--- begin MATERIAL PROVIDED ---
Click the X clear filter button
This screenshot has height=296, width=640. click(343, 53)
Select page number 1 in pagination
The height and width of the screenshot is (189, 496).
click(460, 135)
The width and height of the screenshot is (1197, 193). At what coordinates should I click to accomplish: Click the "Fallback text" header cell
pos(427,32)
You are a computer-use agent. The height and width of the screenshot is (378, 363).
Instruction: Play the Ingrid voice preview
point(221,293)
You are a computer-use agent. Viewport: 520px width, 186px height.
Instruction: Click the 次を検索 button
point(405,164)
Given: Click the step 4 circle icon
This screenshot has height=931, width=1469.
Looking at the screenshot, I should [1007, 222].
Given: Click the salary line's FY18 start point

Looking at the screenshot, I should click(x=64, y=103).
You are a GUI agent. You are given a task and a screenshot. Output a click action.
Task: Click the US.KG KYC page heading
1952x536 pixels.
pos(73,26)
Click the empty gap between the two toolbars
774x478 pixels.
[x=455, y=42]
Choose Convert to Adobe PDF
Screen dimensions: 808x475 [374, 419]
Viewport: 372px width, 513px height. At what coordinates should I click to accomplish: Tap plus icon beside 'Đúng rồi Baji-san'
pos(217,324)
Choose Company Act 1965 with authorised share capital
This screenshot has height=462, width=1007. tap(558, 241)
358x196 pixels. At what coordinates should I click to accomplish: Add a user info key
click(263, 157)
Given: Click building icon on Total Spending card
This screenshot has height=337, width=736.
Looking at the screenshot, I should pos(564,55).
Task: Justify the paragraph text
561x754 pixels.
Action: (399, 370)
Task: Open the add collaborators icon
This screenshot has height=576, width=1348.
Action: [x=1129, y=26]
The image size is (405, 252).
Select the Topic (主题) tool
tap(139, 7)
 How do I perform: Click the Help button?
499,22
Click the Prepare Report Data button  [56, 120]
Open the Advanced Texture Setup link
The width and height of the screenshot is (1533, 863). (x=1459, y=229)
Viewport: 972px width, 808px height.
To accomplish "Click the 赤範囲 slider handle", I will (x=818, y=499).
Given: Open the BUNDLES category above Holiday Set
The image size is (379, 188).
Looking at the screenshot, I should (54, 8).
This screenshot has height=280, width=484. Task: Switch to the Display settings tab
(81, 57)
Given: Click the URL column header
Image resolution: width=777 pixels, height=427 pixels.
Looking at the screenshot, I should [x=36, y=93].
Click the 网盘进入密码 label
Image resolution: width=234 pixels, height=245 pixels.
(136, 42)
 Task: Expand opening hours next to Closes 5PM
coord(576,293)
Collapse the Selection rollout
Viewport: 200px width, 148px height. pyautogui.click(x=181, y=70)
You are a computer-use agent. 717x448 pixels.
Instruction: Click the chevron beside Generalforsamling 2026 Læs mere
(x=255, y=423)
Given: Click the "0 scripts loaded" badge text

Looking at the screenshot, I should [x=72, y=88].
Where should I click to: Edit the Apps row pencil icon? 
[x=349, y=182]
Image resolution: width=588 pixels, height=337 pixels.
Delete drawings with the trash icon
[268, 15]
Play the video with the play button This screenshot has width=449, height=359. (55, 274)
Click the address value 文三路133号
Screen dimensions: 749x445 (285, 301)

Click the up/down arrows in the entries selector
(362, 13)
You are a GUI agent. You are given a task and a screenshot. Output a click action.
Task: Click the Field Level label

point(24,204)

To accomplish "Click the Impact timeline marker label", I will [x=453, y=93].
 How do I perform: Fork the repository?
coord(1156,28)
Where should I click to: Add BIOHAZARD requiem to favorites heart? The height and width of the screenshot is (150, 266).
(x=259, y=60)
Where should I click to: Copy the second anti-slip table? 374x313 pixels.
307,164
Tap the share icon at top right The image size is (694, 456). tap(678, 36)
--- end MATERIAL PROVIDED ---
**REQUIREMENTS**
Rewrite the items from the line containing "Task: Justify the paragraph text" down to the line containing "Click the Prepare", keeping their requests, and scale each answer coordinate by 2.4, rounding to whole numbers with halves rounded up. Give only those lines.

**EXERCISE OUTPUT**
Task: Justify the paragraph text
561x754 pixels.
Action: (958, 888)
Task: Open the add collaborators icon
This screenshot has height=576, width=1348.
Action: [x=2710, y=62]
The image size is (405, 252).
Select the Topic (主题) tool
tap(334, 17)
 How do I perform: Click the Help button?
1198,53
Click the Prepare Report Data button  [134, 288]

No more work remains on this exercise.